血液が凍り付いていくような悪寒に包まれながら少女は既に限界額である報酬の上乗せを考えるが、この美しいオフィス兼屋敷を持つアロースミスに自身らが出せる金額などはした金でしかないだろう。
「ああ、お待たせして申し訳ありませんでした」
青くなっていく少女の顔色の推移にようやく気づいたのか、ローズマリーはそう一言アリスに詫びを入れて薔薇が描かれたカップの紅茶を一口啜る。
泣きながらすがり付いて土下座。やった事もやった人も知らないそんな流れを考えていたアリスの端末に、いくつかのデータが転送される。
そのデータにはローズマリーとは違う硬質な美しさを放つ金髪碧眼の若い女と、左目を灰色の布で覆った黒髪の男、それぞれの名前と写真が添付されていた。
「今回の交渉はわたくしの娘に向かわせますわ」
「え?」
自分でも呆れるほどに気の抜けた声を出しながら、少女は依頼を受けてもらえた事喜びとローズマリーが交渉に参加しない事実に驚愕していた。

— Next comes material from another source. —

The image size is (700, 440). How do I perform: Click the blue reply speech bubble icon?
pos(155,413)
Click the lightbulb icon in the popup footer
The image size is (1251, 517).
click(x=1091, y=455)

「あ、あの依頼額が足りなかったりとか、そういうことだったりとか……」
「ああ、申し訳ありません。説明不足でしたわね」
狼狽する少女を他所にローズマリーは端末に地図などの情報を次々と表示させていく。
「わたくしが行かずに娘を行かせるのは依頼額が足りない、面倒、そういった理由ではなく、わたくしが足手纏いになりかねないからですわ」
「足手纏い、ですか?」
「ええ。ハッキリ言って今回の交渉は、宣戦布告と戦後処理が中心になるかと」
今何と言った?
ブラウンの瞳の目を驚愕のあまり見開くアリスを意図的に無視して、ローズマリーは淡々と説明を続ける。
「こちらからの交渉を持ちかけるという事は相手からすれば宣戦布告を告げられているようなもの。害そうとしている獲物の1人がのこのこと姿を現せば、でしょう?」
「そんな状況に娘さんを送り出していいんですか?」
「ええ、アレは見た目ほどヤワではなくてよ。何よりわたくしの鈍重な体は戦場ではただの土嚢にもなりませんわ」
土嚢にもならないと言ってみせたローズマリーの言葉を受けたアリスはさりげなく自分の体を見下ろす。
ストンとと視線が落ちるほどに平ら、であれば良かったのに少女の体はどことなく抉れていた。出るところは出ていて引っ込むところは引っ込んでいるローズマリーとは真逆と言ってもいいほどに。
この世の理不尽さにどことなく顔立ちの作りが違う少女は必死に引きつりそうになる表情筋に抗う。
東洋人がルーツの自分と白人のローズマリーとは体のつくりが違うのは理解している。それでも1人の女としてのプライドがアリスに抗えと囁くのだ。
まだ私は成長期、そんな便利な言葉と共に。